Want to know something fun about r console? Try this: type print(D(expression(x^2 + 5*x + 1),'x')), and you’ll be perhaps a bit surprised to find the output is 2 * x + 5.

The second option you can use to to create the graph in a document (and the one I want you to use) would be to use the same code, but to put it in a code chunk in an R-Markdown (RMD) file like week2.Rmd:

The code chunk would still create the graph, but the graph would also become part of an html document. E.g. once you knit the R Markdown file, the html document created will look like this with the graph embedded:

But, if you started from a new R session and knit that R markdown document, you’d see that none of the data or packages would stay loaded in memory on your machine. Nothing would be listed in your Environment and, if you check your Packages window, none of the packages you loaded (library(readxl),library(janitor),library(tidyverse),library(lubridate), library(scales) and library(viridis)) are checked off.

THIS IS THE MOST IMPORTANT THING TO REMEMBER THIS TERM!!!

That’s because knitting the R markdown document:

starts a new R session;
loads all the packages listed in the RMD;
does all the work;
saves any output to html;
closes the R session.

THIS IS THE MOST IMPORTANT THING TO REMEMBER THIS TERM!!!

Now, you can use your R-Markdown document as a script but not the other way around. You can execute one or more code chunks using the icons in the top right of your code chunk in your R-Markdown document. That has the same effect as either running those lines of code in a script or typing them in the console window. It reads things into memory, and will create output.

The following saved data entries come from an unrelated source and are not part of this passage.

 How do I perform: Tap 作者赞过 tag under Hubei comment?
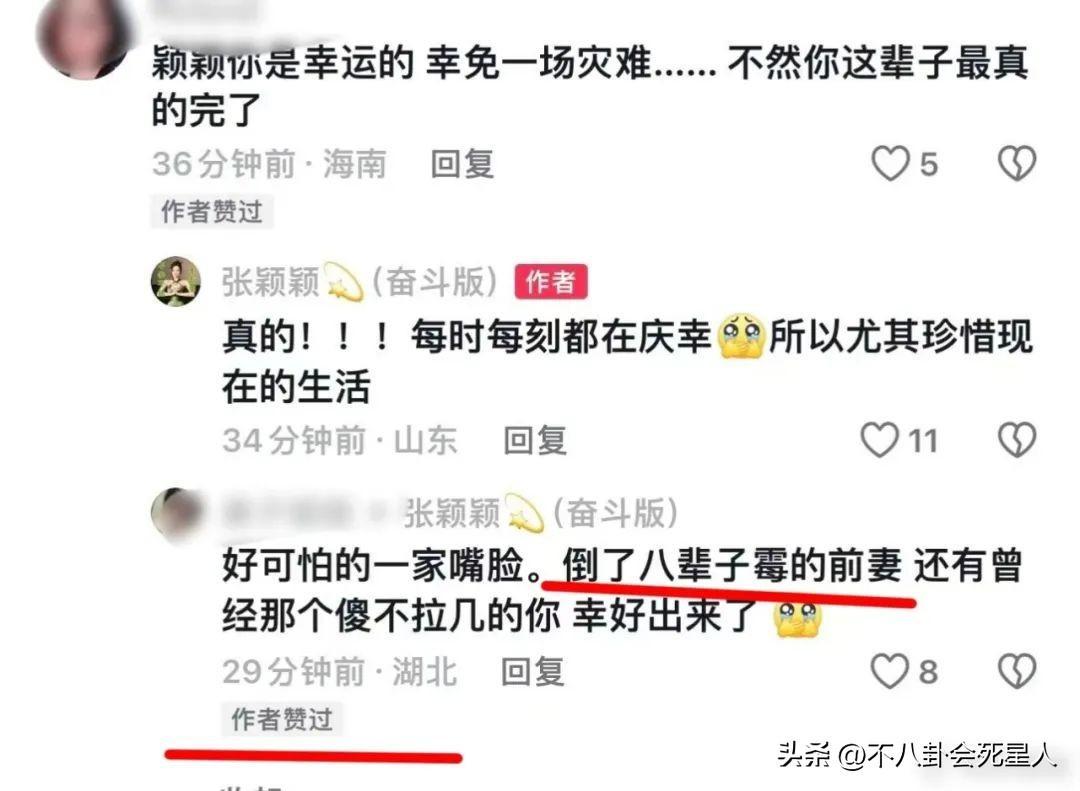[x=282, y=719]
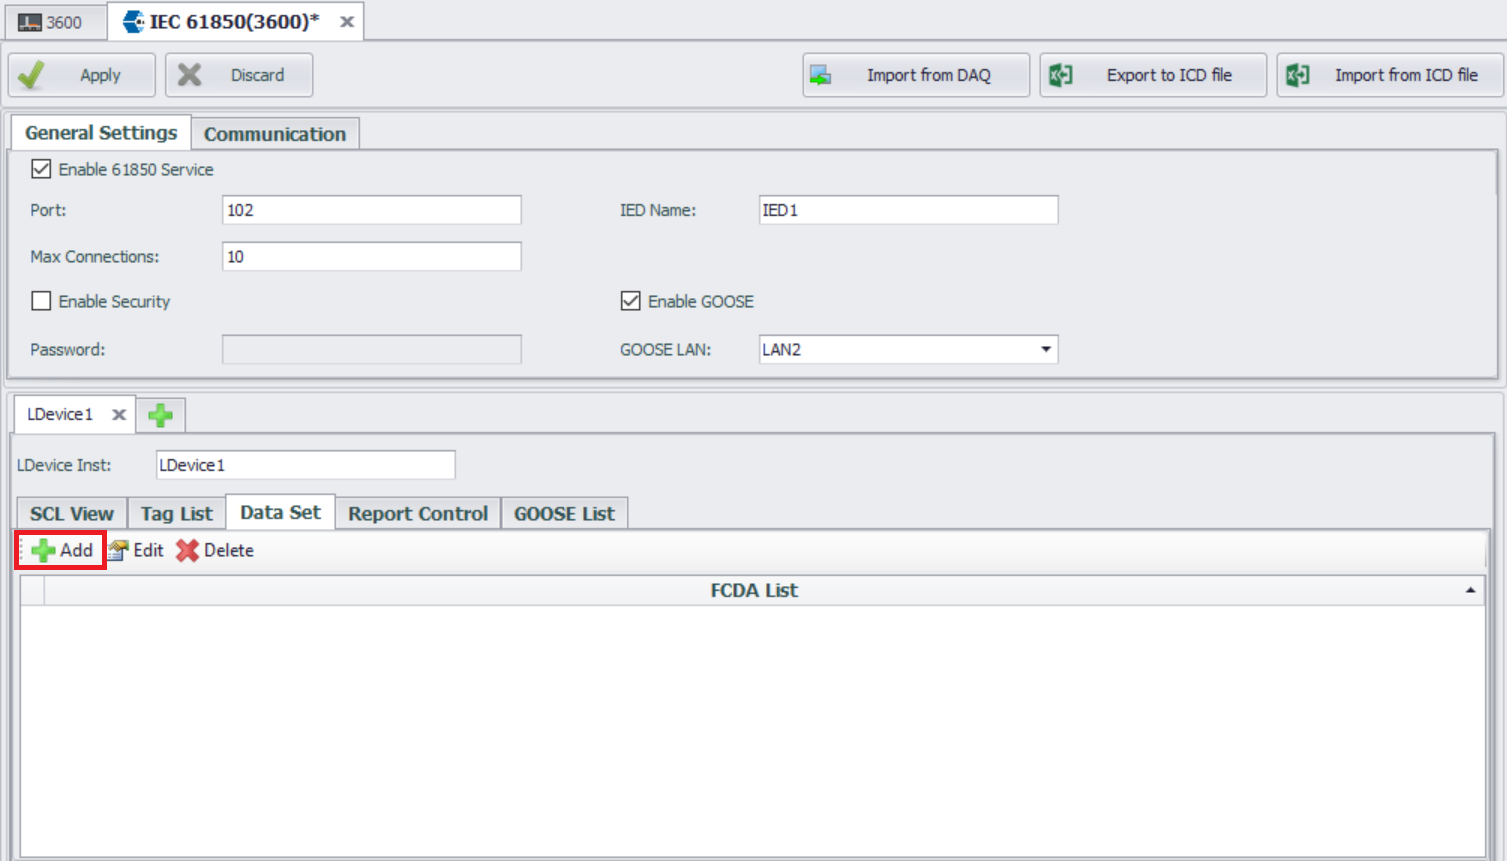Sort the FCDA List column header arrow

point(1470,590)
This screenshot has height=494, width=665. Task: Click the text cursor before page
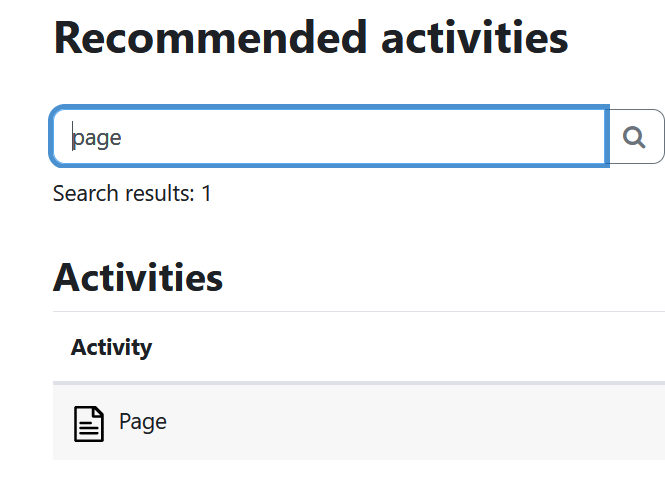[x=73, y=136]
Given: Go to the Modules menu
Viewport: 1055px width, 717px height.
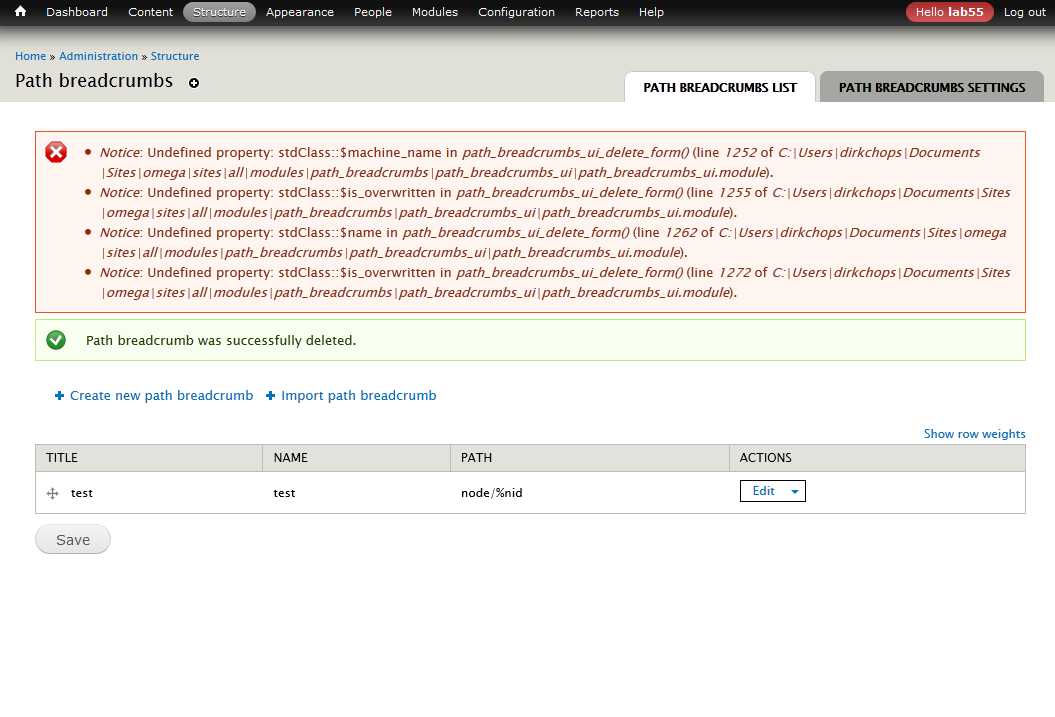Looking at the screenshot, I should (x=434, y=12).
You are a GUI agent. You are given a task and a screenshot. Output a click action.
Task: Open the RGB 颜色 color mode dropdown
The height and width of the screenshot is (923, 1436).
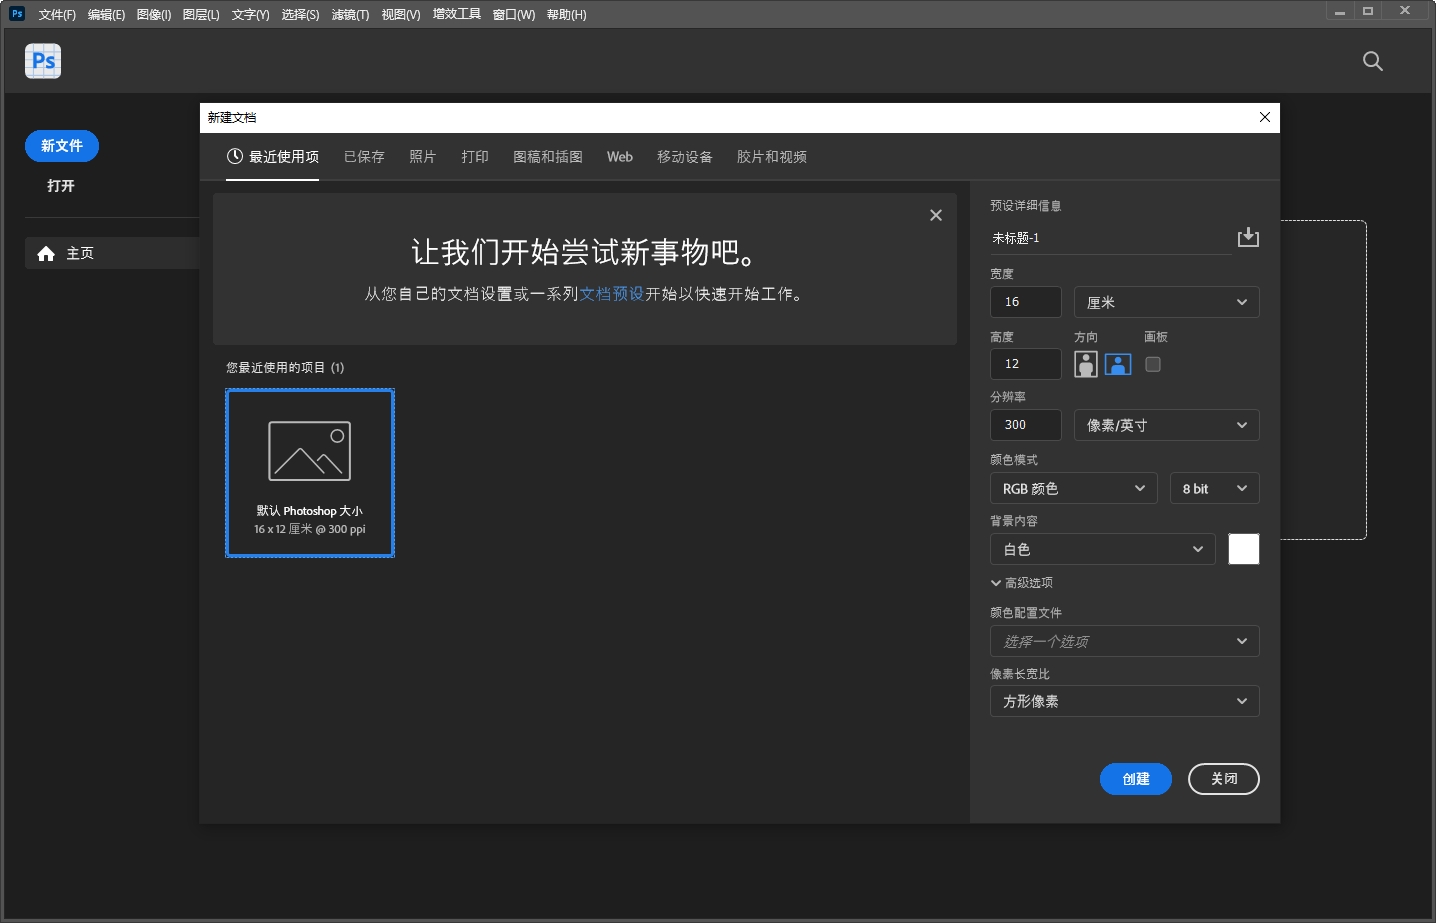(x=1073, y=488)
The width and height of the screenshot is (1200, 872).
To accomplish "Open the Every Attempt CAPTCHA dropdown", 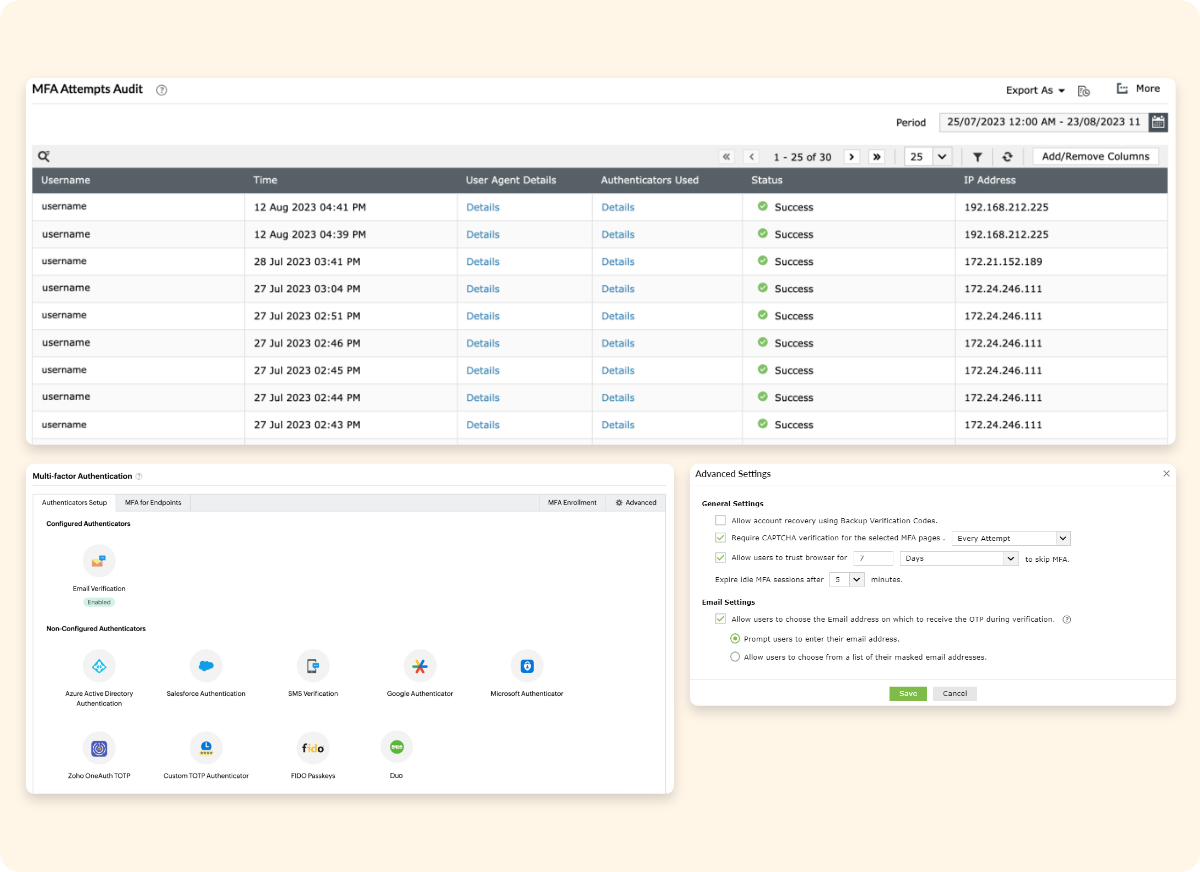I will pyautogui.click(x=1011, y=538).
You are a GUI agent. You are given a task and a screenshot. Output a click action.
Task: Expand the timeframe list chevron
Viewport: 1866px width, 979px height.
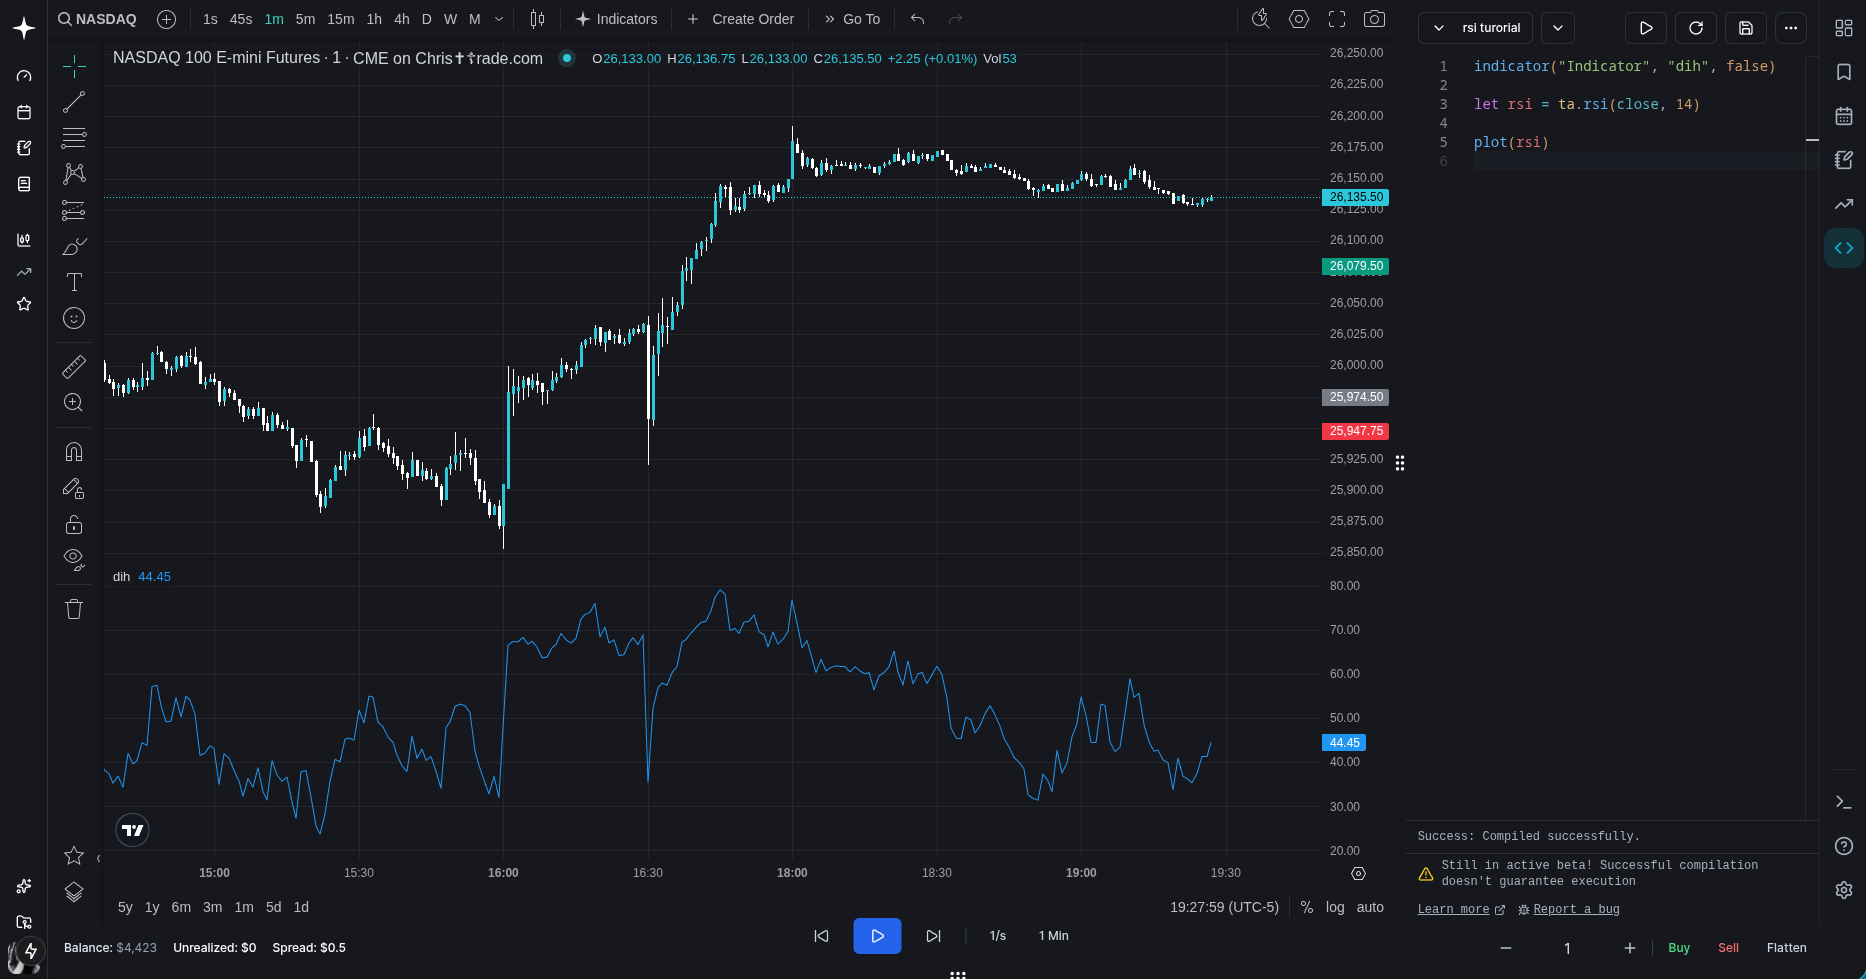pos(499,19)
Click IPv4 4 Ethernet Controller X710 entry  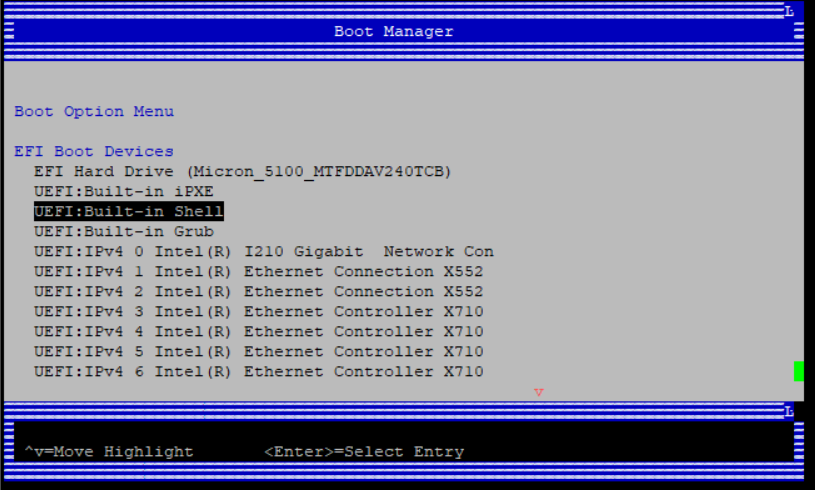pyautogui.click(x=258, y=332)
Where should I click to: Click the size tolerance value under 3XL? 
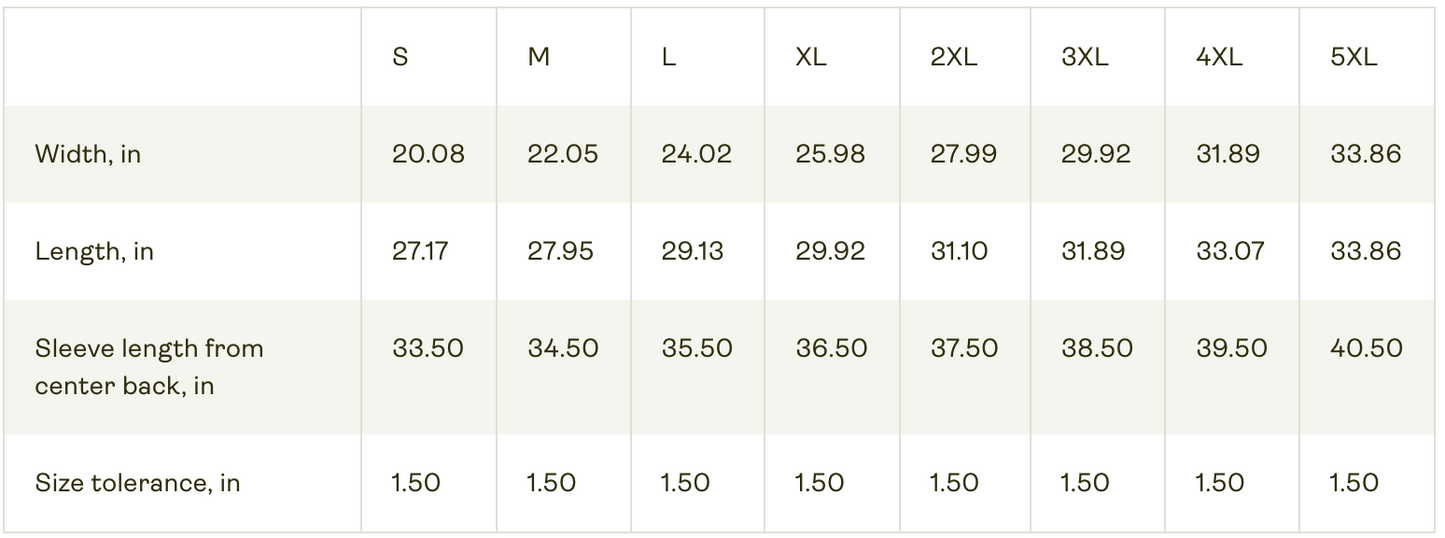(x=1085, y=483)

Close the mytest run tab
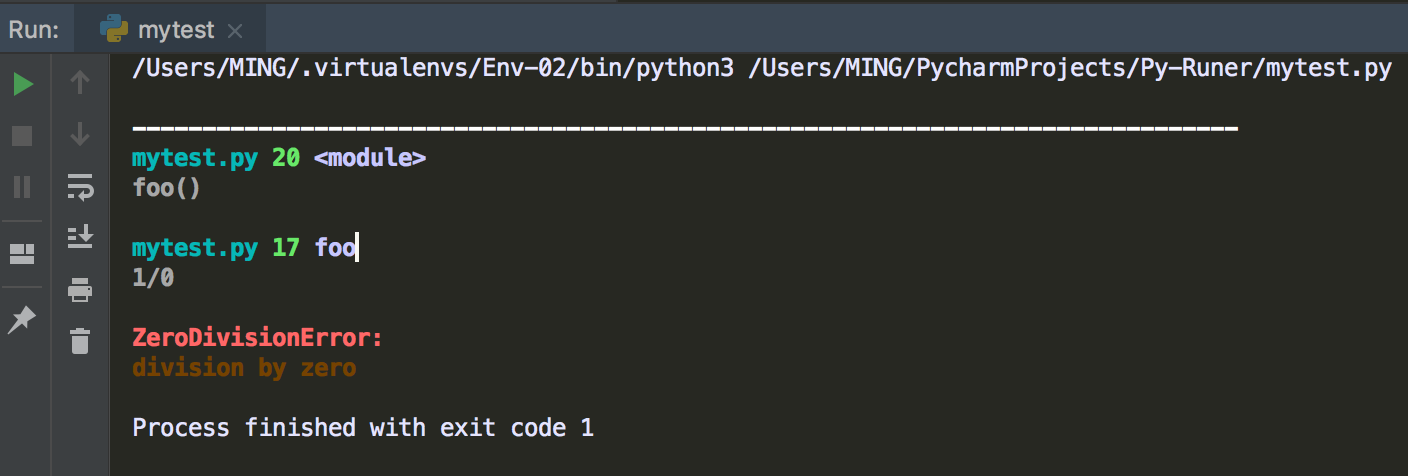tap(236, 31)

You can also highlight (select with cursor or mouse) lines of code within a code chunk in a markdown document or in a script, and you can run them either by a mouse click or with CRTL-Enter.

DO NOT TRY TO OUTPUT YOUR RMD TO PDF

Finally, RMD files can be configured to output to Word, PDF, or directly to HTML. We will use HTML output throughout the term. If you want to make a PDF from your file, you can do what I do for the course slides: install a package called pagedown and then use the command pagedown::chrome_print(“week2.Rmd”,wait=5), and it will output the file to html and pdf. But, for my assignments, you need only submit the HTML.

DO NOT TRY TO OUTPUT YOUR RMD TO PDF